The exponential scaling of artificial intelligence (AI) necessitates unprecedented increases in computational power. This soaring demand, paired with the waning momentum of Moore’s Law, leads to surging energy costs and carbon footprints, raising serious sustainability concerns. While optimizing traditional computing methods remains the key to addressing the current computing power crunch, exploring innovative post-Moore computing paradigms presents a transformative pathway toward sustainable AI development.
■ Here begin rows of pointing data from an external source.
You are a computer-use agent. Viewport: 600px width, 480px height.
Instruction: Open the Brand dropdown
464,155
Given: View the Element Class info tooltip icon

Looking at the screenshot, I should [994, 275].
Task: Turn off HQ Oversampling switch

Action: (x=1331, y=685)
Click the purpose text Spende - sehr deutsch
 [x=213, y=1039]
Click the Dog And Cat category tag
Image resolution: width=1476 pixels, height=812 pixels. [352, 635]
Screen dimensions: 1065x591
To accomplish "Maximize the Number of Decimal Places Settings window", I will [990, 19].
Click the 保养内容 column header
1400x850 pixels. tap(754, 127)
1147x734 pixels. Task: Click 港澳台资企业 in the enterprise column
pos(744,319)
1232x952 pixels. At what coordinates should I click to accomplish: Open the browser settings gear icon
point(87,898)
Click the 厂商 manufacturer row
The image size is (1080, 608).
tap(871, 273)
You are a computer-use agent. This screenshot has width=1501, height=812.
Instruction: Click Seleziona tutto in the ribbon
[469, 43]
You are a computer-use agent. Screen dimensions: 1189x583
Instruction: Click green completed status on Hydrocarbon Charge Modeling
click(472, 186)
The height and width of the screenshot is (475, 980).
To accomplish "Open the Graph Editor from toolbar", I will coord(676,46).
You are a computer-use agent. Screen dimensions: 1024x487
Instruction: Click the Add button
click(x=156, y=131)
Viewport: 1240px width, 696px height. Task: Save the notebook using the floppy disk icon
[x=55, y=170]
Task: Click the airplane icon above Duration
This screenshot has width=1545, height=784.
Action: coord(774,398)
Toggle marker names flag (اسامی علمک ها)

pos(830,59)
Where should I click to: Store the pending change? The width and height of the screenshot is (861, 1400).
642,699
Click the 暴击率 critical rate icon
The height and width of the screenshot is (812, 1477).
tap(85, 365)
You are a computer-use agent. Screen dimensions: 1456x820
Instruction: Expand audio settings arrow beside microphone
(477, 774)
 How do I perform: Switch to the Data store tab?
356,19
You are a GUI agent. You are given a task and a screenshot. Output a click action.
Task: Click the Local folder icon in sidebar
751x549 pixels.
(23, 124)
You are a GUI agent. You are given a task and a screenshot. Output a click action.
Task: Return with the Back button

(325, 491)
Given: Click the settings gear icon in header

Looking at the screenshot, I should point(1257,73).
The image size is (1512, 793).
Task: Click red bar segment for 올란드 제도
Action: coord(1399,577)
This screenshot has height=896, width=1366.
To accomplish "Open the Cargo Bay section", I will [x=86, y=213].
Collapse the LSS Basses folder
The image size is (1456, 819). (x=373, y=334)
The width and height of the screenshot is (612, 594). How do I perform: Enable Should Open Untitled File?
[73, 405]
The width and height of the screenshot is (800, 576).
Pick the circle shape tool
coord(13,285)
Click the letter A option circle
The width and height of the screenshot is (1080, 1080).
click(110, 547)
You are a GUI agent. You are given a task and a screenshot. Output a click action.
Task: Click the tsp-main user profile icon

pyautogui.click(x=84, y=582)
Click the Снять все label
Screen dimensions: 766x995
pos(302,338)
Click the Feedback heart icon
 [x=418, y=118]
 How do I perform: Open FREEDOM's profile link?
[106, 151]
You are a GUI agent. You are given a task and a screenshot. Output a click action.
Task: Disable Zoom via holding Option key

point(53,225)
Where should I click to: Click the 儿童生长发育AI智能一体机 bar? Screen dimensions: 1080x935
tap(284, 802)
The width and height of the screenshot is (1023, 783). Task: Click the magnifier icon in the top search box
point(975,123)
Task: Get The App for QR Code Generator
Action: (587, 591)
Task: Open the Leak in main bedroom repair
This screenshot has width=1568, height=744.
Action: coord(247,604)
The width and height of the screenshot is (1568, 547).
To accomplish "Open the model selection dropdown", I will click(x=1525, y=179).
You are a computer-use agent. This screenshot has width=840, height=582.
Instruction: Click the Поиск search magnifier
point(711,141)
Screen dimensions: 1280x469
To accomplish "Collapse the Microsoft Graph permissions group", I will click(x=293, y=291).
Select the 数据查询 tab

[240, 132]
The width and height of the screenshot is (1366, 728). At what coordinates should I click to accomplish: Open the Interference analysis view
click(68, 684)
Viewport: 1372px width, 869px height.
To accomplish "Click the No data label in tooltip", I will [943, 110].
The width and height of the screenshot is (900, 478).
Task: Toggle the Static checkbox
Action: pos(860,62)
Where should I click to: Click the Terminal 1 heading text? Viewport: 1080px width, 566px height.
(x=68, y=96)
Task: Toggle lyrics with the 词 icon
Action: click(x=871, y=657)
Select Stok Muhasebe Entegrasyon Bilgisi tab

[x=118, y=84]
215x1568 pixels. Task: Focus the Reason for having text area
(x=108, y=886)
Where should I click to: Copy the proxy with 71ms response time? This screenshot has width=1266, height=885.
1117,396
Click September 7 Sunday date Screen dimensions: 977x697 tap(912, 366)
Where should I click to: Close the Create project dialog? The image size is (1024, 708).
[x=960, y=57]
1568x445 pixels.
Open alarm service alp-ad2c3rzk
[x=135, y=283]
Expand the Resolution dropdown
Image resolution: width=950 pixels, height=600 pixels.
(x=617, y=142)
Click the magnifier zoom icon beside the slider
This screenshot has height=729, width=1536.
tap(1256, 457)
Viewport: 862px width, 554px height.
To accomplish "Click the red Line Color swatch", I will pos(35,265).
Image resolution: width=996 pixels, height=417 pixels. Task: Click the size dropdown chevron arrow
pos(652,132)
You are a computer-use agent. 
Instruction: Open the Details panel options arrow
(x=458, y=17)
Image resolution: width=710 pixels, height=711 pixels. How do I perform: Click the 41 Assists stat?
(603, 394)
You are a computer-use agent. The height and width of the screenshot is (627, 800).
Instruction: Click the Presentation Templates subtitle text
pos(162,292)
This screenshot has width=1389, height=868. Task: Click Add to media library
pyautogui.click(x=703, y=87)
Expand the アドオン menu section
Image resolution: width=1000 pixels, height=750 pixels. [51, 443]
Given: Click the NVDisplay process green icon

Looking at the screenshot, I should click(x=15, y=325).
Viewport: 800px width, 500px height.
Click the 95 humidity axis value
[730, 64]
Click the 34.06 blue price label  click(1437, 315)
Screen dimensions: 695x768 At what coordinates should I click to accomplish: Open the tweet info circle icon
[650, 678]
In this talk, Dr. Geng will present a dual-pathway research program to achieve truly efficient AI systems, including a short-term pathway of optimizing traditional digital computing methods and a long-term one of discovering beyond-Moore computing paradigms. The short-term solution focuses on developing self-adaptive AI computer architecture, introducing hardware flexibility to handle algorithmic irregularities in AI workload, the core bottleneck in achieving both efficiency and expressiveness. The long-term pathway aims to uncover and harness the untapped but massive computational power from nature through the development of DS-Machine, a brain-inspired AI compute substrate that embodies dynamical systems as processors. Furthermore, Geng will discuss the deployment of this dual-pathway research in real-world scientific discovery, with applications in power grid management and nuclear fusion. Geng will conclude with a vision for the future development of AI and computing, emphasizing the immense potential and profound significance of organically integrating innovations and discoveries from both pathways.

Biography

Dr. Tony Geng is a tenure-track assistant professor in the ECE and CS departments of the University of Rochester (UR). He also holds secondary appointments with the Goergen Institute for Data Science and Artificial Intelligence. Before joining Rochester in 2022, Tony worked in the Physical & Computational Sciences Directorate (PCSD) at Pacific Northwest National Laboratory (PNNL) of Department of Energy (DOE). His research interests are at the intersection of Computer Architecture & Systems, Generative AI, High-Performance Computing, Beyond-Moore Computing. Tony’s papers have appeared in many prestigious conferences and journals e.g. ISCA, MICRO, HPCA, OSDI, ICLR, ICML, NIPS, AAAI, CVPR, DAC, SC, ICS, TPDS, TC, and TIP.